The story of how this book came together begins with a different project that shares the same name, ESPN Films’ Basketball: A Love Story, directed by Dan Klores. At the heart of both projects is a landmark feat of basketball reporting—165 in-depth interviews, conducted between 2014 and 2017 by Dan and a number of renowned sports journalists, with a collection of basketball luminaries that ranged from Bill Russell and Oscar Robertson to Cheryl Miller and Mike Krzyzewski to LeBron James and Dirk Nowitzki. Together, these interviews resemble something like the Dead Sea Scrolls of basketball, containing 70 years of collected wisdom from the NBA, the women’s game, college hoops, and international competition, and bound together by the overarching theme of the love of the game.
In early 2016, while working to complete the film, Dan enlisted Jackie MacMullan and Rafe Bartholomew to produce a book using the same cache of interviews.

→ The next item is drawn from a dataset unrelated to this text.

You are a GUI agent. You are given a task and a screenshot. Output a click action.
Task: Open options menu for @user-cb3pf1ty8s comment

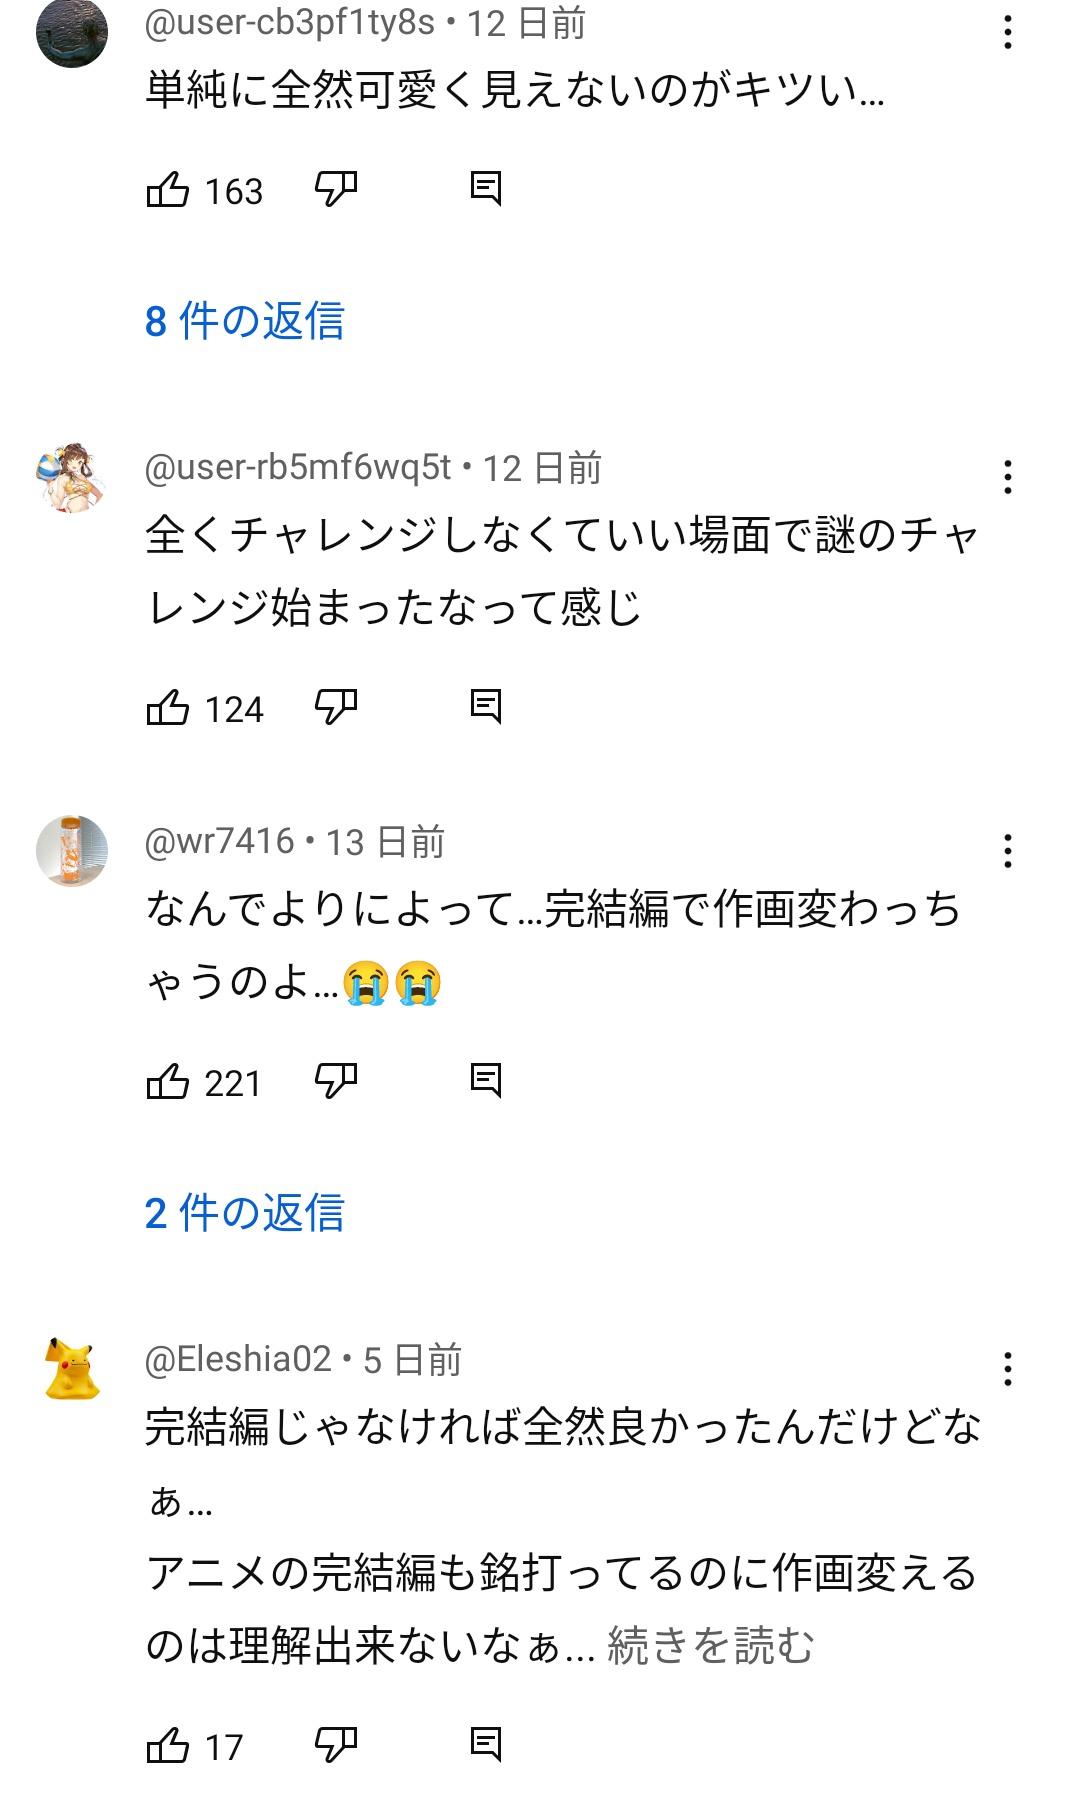pos(1008,33)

After reading through thousands of pages of interview transcripts, Jackie and Rafe began the difficult process of deciding what to include in this volume. The transcripts contained enough poignant, powerful, and revealing anecdotes to fill a book three times the size of this final version, but given the amount of space permitted, the authors did their best to represent the major events, movements, and dynasties in basketball history, from the 1930s through the present. The book is presented in oral history style, allowing the voices of the athletes, coaches, executives, and journalists who helped build basketball into a global game to speak for themselves, and only interjecting with the authors’ prose to provide context. The interviews have been condensed and edited for clarity, but the authors have made every effort to preserve the sources’ conversational and sometimes informal voices. Because the original interviews were not conducted with the intention of creating an oral history book, it would be improper to call Basketball: A Love Story an oral history in the strict sense of the form; likewise, it would be incorrect to describe this book as anything close to a definitive history of the sport—there is so, so much more.
We are thankful for the opportunity to work on this book, thankful to all of those who will read it, and, most of all, thankful to all the men and women interviewed, whose dreams and sacrifices have made basketball what it is today.